Title - Cecil Douglas Gay
Border

The Family | The Early Years | The Somme | Third Ypres | To Merville | Post-War

On a June day in 1913, Caterham School lost at cricket to the visiting "Mr. Gay's XI". Six of the winning team were brothers; Will, Ernest, Frank, Bert, Cecil and Fred were all the sons of William John and Emily Gay of Eastbrook End Farm in Dagenham, Essex. Perhaps their four sisters - Emily, Grace, Ethel and Constance - watched the game. It is certain that few, if any, of those present could have imagined that in little more than a year Britain would be plunged into war on an unprecedented scale; a war in which two of the brothers would win awards for gallantry but a third would lose his life.

"Brother Ernest got together a Gays' Eleven, which played against the school for a number of years. As there were at least eight Gays' in the Eleven, it caused some trouble to the scorers. The Gays' Eleven home match was popular with the whole school, as the visitors brought sufficient baskets of cherries or strawberries from the market to feed the whole school." [C. D. Gay, Memoirs]

Right: Scorecard of the 1913 match.

Cricket scorecard, 20k

William John's father had started farming in Essex after moving from Malmesbury in Wiltshire sometime during the 1850s.
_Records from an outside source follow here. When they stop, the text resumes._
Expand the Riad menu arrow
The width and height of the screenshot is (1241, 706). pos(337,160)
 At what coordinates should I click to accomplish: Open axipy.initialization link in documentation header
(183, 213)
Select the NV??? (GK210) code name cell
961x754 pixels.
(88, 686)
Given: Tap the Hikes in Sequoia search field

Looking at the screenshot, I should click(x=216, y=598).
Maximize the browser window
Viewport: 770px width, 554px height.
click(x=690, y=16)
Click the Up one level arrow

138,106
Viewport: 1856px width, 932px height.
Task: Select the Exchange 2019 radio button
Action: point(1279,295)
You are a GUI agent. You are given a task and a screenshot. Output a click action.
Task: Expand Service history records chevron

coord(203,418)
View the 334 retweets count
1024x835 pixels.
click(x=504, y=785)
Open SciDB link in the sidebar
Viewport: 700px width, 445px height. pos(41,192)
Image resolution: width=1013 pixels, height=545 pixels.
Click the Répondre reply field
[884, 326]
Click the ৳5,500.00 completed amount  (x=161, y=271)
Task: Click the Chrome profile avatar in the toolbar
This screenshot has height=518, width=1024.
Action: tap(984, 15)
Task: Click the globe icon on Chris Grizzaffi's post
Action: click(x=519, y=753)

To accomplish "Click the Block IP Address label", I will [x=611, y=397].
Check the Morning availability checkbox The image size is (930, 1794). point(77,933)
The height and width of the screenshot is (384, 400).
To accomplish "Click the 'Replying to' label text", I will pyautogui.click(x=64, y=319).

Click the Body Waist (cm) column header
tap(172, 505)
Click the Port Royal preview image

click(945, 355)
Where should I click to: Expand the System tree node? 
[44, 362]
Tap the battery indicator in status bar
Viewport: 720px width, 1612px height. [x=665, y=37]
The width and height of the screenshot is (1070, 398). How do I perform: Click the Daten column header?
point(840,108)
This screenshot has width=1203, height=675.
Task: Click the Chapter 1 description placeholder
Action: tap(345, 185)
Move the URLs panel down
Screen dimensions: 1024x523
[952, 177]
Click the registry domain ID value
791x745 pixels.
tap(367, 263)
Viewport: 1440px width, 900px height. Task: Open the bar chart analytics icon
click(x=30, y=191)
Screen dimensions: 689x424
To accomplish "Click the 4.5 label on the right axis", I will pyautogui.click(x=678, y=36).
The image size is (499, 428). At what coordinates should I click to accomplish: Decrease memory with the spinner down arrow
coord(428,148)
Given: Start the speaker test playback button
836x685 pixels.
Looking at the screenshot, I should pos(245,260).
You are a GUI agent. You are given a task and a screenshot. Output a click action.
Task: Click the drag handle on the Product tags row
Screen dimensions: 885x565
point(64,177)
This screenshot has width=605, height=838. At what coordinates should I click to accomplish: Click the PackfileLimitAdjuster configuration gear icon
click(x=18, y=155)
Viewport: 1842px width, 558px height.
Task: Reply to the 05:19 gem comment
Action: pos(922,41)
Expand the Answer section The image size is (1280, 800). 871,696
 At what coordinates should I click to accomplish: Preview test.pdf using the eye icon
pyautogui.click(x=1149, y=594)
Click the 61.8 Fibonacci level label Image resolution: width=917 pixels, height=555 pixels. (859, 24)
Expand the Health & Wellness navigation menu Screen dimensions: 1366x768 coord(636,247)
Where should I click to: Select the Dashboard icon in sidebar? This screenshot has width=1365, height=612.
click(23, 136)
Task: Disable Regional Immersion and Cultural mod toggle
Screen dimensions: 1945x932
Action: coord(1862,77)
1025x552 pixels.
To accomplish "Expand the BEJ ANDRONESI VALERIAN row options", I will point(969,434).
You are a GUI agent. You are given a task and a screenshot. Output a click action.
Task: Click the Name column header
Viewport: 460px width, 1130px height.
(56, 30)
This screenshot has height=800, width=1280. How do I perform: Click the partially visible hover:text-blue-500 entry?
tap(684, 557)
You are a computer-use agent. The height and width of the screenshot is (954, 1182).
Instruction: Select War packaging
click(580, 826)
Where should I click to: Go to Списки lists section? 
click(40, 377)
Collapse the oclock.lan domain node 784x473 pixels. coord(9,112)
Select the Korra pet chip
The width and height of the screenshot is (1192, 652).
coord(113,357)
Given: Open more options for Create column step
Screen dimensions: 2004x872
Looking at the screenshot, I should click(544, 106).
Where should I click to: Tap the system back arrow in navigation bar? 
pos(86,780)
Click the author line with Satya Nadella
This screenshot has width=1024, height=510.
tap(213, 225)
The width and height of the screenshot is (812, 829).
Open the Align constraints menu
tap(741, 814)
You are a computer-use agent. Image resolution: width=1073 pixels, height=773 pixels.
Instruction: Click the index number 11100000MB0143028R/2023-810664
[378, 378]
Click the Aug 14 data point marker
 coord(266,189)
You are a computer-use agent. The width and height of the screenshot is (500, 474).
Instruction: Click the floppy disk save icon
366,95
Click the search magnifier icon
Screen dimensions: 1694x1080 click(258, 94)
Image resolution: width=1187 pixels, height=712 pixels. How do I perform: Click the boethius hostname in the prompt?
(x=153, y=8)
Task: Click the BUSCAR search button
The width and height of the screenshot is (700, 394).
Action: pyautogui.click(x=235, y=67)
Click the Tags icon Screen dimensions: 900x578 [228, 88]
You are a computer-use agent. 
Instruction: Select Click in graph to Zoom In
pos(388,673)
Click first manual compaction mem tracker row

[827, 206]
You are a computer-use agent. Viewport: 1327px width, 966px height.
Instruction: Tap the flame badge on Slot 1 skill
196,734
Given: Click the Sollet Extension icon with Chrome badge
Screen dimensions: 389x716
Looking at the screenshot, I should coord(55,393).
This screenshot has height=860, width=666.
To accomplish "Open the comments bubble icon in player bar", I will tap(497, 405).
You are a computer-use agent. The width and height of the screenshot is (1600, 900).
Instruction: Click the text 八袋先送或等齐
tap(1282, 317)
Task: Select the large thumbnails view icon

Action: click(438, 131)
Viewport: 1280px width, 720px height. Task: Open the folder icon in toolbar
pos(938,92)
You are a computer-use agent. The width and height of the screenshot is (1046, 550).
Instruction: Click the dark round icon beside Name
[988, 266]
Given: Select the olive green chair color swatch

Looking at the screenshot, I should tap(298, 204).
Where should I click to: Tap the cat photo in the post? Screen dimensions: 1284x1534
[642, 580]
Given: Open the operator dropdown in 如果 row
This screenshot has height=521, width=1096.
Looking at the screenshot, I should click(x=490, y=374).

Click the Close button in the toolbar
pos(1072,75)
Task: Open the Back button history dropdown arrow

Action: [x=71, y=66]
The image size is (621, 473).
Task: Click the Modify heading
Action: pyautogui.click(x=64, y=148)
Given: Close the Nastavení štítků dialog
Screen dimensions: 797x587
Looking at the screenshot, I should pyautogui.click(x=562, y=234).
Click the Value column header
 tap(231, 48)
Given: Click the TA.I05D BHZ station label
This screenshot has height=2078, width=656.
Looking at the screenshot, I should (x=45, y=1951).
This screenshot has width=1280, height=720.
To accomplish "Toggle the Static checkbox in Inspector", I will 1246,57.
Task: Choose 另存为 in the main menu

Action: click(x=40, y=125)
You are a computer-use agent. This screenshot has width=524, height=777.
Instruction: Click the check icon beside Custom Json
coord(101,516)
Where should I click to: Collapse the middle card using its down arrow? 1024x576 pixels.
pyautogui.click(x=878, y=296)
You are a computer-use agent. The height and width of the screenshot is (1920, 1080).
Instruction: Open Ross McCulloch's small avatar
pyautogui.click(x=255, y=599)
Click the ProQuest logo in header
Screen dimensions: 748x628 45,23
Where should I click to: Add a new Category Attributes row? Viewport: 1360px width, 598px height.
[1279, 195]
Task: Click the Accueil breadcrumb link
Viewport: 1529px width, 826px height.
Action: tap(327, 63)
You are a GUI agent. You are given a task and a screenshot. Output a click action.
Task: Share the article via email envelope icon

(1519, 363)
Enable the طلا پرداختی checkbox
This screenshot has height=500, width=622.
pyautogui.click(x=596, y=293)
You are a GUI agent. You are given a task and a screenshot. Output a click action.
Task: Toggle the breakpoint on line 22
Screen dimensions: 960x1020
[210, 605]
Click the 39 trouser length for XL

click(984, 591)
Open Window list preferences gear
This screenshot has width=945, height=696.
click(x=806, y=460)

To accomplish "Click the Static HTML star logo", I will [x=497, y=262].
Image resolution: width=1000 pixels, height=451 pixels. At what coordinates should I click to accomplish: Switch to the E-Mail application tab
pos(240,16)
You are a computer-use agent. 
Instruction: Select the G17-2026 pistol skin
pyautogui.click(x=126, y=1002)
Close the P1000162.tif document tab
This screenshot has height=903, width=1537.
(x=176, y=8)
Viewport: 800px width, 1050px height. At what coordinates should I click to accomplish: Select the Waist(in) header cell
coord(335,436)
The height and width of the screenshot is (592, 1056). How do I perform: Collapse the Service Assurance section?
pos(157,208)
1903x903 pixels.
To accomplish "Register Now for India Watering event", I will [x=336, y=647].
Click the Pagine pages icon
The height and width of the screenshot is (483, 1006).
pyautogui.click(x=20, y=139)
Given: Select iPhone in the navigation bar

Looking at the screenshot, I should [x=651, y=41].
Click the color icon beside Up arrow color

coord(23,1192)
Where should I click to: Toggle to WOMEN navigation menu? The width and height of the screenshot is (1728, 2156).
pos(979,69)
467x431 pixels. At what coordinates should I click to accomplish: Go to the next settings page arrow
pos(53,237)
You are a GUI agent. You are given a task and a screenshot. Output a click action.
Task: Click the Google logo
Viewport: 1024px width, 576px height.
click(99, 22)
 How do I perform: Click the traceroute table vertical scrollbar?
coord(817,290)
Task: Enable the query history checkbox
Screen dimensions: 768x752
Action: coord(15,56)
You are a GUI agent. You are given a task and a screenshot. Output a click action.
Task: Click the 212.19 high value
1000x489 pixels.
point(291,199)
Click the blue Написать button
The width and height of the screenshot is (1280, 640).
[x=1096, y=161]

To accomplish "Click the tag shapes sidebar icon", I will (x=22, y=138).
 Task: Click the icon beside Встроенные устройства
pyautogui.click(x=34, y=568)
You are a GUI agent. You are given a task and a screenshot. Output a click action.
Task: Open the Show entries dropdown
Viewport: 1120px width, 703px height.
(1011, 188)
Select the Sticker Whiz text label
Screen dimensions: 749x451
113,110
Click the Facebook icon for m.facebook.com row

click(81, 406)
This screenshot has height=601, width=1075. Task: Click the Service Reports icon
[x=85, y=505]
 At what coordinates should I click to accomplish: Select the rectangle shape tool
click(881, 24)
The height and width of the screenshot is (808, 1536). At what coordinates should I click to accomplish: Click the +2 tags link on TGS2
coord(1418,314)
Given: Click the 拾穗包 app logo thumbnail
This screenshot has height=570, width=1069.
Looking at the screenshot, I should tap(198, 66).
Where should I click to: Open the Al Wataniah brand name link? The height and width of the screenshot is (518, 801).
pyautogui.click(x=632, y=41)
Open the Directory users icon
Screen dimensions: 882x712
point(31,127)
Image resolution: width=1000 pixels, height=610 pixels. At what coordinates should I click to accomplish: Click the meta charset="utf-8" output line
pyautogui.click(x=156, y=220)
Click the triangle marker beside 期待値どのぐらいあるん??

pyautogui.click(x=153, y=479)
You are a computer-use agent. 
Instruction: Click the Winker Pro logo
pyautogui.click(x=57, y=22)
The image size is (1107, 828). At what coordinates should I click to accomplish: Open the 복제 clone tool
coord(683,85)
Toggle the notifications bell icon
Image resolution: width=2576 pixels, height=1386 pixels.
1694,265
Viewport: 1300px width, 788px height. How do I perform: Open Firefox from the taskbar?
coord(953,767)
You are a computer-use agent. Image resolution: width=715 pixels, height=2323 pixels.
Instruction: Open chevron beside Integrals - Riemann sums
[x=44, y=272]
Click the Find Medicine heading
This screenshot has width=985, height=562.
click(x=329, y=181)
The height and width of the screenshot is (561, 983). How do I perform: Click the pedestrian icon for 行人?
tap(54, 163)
The family is known to have farmed Corbets Tey in Upminster during the late nineteenth century, though it is not clear that this was their first home in Essex. A case of tuberculosis in the family seems to have been the reason for William John and a younger brother being sent on a voyage to Australia and New Zealand. The excitement of such an adventure must have been ample compensation for the hard conditions on-board ship, and the brothers returned to England full of health.

In his late twenties, William John - by then farming vegetables in the Barking area - married Emily Hollington, and shortly afterwards moved to Eastbrook End Farm. The family home was a square Victorian house, built on the site of Dagenham Old Hall, and separated by some 100 yards from the farm buildings. The couple raised a family of 10 children, of whom Cecil - born on 22nd November 1894 - was the ninth. The birth of Fred more than three years later completed the family, the size of which necessitated the building of an extension to the house in around 1902.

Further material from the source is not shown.